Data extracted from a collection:
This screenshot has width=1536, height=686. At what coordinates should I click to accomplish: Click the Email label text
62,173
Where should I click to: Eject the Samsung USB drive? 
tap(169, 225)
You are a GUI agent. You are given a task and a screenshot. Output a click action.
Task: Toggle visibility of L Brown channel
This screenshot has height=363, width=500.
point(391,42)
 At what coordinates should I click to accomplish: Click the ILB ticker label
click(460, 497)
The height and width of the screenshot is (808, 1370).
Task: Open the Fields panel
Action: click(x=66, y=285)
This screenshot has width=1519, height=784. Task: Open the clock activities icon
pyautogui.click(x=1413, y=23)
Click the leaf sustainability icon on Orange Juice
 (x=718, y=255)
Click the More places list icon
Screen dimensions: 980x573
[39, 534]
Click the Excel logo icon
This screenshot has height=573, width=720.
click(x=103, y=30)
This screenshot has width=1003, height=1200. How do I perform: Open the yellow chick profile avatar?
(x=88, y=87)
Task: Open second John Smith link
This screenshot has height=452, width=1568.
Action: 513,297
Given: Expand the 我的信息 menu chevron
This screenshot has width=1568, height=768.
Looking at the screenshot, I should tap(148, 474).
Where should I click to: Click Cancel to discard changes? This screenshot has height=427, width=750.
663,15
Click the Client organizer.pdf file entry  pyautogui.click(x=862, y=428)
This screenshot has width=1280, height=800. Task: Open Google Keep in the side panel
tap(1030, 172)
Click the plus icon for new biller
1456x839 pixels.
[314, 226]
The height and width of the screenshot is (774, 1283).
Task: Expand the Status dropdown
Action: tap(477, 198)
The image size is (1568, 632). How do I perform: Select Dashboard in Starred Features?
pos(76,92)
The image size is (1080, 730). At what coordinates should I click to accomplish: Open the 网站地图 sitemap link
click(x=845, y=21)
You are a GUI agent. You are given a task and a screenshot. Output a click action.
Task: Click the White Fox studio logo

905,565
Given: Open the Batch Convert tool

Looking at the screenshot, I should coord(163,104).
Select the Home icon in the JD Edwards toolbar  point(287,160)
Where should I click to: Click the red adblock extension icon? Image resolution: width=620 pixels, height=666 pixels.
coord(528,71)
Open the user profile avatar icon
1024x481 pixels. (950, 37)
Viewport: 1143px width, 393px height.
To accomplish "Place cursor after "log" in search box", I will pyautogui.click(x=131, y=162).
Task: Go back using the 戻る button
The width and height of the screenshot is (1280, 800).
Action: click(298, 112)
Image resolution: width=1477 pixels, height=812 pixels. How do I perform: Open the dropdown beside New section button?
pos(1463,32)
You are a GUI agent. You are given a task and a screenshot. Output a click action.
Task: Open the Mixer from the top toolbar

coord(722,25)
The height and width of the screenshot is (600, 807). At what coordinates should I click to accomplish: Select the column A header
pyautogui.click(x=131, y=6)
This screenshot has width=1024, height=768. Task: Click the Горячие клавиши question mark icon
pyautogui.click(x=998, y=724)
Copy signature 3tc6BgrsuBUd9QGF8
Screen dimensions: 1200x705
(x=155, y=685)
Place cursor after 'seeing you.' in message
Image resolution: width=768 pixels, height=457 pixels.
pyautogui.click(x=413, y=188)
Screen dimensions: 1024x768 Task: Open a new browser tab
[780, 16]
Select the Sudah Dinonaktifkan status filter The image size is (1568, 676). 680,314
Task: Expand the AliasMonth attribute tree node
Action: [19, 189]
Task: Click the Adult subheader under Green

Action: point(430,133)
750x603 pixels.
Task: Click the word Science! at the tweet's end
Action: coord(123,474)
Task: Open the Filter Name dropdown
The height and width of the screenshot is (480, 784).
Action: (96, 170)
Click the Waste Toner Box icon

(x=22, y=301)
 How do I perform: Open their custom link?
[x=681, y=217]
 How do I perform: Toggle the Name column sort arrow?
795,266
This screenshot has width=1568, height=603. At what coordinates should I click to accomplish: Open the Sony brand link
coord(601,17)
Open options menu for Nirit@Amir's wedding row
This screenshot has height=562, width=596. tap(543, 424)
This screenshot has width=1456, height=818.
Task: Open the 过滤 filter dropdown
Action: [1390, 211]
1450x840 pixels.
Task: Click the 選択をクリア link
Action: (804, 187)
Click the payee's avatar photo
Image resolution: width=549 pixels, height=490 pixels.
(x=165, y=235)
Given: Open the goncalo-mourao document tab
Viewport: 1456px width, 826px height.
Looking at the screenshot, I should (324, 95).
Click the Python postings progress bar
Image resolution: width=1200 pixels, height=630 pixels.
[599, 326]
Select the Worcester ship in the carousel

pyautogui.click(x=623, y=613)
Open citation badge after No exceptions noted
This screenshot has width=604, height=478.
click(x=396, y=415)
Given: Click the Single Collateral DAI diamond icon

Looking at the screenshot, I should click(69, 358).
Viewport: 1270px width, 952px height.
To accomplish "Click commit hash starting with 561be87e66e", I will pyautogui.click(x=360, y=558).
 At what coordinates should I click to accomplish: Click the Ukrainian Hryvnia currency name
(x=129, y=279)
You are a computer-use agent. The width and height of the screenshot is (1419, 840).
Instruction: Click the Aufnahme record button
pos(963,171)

→ Direction
Retype the lines from the line with "Open options menu" up to and including the line with "click(x=396, y=415)", keeping each one the same.

→ Solution to this task
Open options menu for Nirit@Amir's wedding row
This screenshot has height=562, width=596. tap(543, 424)
This screenshot has width=1456, height=818.
Task: Open the 过滤 filter dropdown
Action: [1390, 211]
1450x840 pixels.
Task: Click the 選択をクリア link
Action: (804, 187)
Click the payee's avatar photo
Image resolution: width=549 pixels, height=490 pixels.
(x=165, y=235)
Given: Open the goncalo-mourao document tab
Viewport: 1456px width, 826px height.
Looking at the screenshot, I should (324, 95).
Click the Python postings progress bar
Image resolution: width=1200 pixels, height=630 pixels.
[599, 326]
Select the Worcester ship in the carousel

pyautogui.click(x=623, y=613)
Open citation badge after No exceptions noted
This screenshot has width=604, height=478.
click(x=396, y=415)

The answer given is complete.